***** Data listing *****

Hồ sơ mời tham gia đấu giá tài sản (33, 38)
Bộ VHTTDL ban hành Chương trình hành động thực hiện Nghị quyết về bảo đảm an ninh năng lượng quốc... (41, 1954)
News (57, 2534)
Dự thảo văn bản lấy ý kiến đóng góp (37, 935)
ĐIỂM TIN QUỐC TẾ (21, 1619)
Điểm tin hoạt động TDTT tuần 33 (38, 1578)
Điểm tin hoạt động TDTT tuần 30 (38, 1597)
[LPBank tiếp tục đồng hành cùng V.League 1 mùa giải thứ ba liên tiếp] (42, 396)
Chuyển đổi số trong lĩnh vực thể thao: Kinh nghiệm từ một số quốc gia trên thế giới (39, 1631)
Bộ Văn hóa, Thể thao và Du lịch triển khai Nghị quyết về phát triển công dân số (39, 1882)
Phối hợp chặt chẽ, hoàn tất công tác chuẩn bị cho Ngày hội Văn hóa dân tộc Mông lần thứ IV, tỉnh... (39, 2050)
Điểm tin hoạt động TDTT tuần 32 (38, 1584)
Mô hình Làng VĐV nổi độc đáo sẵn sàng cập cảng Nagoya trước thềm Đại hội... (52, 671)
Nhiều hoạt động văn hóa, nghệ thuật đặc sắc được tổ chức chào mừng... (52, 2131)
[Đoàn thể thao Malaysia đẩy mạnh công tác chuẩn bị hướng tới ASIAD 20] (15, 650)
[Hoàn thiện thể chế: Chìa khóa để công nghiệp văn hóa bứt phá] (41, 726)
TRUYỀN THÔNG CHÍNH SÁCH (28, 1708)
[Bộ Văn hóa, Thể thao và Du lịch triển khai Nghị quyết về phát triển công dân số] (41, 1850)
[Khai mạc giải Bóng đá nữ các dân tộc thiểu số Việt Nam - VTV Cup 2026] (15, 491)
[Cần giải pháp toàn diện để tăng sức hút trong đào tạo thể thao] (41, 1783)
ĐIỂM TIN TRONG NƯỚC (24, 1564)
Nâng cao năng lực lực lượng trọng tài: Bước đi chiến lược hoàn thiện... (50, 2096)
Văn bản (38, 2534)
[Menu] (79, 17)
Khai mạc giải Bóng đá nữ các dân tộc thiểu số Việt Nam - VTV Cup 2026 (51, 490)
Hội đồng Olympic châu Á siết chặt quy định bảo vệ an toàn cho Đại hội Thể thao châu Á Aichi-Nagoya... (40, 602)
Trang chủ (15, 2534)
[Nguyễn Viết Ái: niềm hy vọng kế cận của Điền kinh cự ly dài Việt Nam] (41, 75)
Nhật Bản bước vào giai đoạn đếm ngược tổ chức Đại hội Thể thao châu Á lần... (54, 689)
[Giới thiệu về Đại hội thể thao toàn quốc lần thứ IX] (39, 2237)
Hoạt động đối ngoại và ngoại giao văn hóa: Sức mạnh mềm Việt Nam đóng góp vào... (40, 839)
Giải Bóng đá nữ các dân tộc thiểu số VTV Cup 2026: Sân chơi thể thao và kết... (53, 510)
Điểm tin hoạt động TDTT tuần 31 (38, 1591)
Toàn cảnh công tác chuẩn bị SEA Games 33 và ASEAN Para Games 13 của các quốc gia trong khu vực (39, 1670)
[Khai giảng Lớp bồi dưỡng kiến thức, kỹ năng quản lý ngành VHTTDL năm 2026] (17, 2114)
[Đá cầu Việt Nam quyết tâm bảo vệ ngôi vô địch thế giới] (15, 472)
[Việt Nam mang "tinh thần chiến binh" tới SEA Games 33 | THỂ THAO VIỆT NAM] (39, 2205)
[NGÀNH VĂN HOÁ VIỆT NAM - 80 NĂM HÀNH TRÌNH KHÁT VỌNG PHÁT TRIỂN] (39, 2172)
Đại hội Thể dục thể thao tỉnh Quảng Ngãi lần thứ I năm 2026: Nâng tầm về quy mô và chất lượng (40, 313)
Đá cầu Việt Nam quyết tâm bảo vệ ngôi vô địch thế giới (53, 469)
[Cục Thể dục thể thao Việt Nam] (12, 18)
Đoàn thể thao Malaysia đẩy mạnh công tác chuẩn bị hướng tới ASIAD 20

*****

*Task statement*: Search the records for the word "chức". Copy every line that has it.

*Solution for this exercise*:
Nhiều hoạt động văn hóa, nghệ thuật đặc sắc được tổ chức chào mừng... (52, 2131)
Nhật Bản bước vào giai đoạn đếm ngược tổ chức Đại hội Thể thao châu Á lần... (54, 689)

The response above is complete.